Find the line with "Image resolution: width=1512" and the line with "Tap the SyncApiRepository.streamChanges" in the entries below; output exactly those two lines, every line between them, and no others.

***** INFORMATION SHOWN

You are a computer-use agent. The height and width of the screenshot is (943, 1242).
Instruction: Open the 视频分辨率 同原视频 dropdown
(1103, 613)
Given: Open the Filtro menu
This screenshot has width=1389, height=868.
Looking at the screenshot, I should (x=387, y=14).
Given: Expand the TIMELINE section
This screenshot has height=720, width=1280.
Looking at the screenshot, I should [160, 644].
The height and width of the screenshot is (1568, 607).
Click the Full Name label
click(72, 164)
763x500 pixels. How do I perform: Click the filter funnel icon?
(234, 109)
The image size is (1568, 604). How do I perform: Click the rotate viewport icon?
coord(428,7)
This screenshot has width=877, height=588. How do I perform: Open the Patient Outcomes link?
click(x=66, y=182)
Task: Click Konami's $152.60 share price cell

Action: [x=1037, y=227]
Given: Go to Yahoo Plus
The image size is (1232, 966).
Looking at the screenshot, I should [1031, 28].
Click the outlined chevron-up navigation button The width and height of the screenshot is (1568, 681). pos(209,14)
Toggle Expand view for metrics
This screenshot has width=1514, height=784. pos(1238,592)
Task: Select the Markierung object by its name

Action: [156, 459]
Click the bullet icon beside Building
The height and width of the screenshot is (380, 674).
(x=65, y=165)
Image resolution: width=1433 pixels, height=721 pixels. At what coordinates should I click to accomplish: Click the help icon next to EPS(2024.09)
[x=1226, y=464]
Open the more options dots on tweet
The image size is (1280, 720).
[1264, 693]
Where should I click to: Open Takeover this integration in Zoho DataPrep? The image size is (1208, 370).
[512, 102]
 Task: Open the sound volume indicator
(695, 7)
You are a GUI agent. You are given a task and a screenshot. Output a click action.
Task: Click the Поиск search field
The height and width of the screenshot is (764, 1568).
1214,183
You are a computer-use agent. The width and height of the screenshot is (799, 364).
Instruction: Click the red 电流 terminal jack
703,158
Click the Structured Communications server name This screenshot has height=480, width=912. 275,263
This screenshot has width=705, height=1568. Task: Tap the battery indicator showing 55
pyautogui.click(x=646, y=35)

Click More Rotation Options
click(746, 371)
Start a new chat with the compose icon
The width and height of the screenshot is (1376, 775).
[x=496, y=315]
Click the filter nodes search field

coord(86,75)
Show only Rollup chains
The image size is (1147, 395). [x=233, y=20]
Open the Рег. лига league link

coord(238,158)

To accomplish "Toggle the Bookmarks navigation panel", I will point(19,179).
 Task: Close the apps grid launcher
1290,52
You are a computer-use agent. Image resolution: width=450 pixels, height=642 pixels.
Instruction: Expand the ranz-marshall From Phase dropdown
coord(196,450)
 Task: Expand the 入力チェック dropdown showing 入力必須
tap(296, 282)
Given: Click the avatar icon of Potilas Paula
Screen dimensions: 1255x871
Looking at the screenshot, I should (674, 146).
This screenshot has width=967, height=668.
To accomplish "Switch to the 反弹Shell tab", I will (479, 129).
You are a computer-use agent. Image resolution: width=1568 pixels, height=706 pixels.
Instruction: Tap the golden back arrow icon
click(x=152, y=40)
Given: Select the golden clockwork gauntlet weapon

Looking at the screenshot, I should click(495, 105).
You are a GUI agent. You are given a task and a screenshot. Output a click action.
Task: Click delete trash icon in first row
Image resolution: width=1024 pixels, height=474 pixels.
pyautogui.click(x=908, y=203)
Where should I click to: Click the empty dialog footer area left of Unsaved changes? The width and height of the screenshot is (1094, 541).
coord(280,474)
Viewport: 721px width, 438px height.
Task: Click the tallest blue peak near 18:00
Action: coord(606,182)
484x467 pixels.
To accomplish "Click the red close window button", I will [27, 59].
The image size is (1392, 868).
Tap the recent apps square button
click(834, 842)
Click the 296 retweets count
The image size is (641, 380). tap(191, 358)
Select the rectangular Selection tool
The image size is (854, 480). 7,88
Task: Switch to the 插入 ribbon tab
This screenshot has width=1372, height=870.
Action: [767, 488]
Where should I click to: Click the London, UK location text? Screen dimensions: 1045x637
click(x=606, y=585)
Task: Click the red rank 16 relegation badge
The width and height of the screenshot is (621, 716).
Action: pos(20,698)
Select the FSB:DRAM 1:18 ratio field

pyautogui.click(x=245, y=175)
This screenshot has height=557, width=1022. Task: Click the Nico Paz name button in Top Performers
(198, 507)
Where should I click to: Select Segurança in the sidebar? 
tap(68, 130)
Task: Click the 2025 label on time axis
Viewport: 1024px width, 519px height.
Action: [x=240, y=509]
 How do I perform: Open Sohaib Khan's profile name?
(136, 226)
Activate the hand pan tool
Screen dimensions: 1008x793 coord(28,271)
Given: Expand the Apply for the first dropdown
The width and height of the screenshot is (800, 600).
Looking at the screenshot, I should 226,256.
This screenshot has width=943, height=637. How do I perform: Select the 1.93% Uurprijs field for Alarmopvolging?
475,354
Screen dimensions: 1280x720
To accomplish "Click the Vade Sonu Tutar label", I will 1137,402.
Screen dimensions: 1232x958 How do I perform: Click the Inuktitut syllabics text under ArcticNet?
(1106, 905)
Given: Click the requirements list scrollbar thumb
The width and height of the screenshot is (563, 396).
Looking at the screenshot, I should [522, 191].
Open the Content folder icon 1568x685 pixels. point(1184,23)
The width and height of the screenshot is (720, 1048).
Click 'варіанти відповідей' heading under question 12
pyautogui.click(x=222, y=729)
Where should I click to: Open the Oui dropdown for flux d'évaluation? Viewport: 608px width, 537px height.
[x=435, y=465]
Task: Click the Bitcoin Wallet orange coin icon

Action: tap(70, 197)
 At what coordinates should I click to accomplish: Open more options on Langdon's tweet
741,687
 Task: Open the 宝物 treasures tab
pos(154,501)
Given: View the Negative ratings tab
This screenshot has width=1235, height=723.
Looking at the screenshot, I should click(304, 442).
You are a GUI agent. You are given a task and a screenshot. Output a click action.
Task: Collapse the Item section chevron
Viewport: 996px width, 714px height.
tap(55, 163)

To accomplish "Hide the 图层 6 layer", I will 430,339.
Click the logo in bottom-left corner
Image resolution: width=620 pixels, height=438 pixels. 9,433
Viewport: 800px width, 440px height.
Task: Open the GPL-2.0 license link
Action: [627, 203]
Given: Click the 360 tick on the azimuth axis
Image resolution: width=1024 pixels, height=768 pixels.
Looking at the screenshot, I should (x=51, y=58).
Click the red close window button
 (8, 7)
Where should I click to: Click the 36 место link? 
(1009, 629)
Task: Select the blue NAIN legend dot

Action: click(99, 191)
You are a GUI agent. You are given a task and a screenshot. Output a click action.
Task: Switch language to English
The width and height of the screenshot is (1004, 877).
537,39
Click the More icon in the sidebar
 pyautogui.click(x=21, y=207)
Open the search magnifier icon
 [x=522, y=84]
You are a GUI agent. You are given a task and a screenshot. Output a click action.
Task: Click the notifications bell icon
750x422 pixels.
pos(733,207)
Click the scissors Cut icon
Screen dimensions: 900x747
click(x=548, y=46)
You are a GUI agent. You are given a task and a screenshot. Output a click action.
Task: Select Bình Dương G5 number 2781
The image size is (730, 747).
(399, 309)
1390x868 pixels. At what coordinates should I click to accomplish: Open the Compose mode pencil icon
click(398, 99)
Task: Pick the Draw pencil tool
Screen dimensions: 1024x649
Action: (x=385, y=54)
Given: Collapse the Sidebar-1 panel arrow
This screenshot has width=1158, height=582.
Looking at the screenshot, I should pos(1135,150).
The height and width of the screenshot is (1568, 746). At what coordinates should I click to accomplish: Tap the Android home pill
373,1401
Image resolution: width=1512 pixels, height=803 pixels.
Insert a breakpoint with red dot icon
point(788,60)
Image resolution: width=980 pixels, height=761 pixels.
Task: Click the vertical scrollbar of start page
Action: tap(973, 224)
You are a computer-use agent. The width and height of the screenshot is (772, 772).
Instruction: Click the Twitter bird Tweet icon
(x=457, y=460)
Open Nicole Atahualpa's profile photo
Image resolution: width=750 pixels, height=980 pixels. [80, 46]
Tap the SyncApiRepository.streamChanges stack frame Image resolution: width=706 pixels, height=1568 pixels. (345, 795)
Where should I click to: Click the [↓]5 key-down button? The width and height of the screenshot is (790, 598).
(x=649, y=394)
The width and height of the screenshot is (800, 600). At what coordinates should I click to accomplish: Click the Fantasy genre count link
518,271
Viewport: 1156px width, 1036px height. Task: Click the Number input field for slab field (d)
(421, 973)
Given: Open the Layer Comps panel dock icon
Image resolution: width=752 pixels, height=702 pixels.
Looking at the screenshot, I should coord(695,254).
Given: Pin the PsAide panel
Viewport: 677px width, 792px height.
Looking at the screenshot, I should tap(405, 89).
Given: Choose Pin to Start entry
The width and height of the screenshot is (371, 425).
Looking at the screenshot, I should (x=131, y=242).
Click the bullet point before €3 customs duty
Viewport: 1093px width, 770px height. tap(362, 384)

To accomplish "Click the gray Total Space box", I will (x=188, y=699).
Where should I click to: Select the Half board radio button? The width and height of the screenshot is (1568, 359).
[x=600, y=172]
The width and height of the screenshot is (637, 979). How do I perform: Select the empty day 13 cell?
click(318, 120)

**********

• **WRITTEN REPLY**
Image resolution: width=1512 pixels, height=803 pixels.
Insert a breakpoint with red dot icon
point(788,60)
Image resolution: width=980 pixels, height=761 pixels.
Task: Click the vertical scrollbar of start page
Action: tap(973, 224)
You are a computer-use agent. The width and height of the screenshot is (772, 772).
Instruction: Click the Twitter bird Tweet icon
(x=457, y=460)
Open Nicole Atahualpa's profile photo
Image resolution: width=750 pixels, height=980 pixels. [80, 46]
Tap the SyncApiRepository.streamChanges stack frame Image resolution: width=706 pixels, height=1568 pixels. (345, 795)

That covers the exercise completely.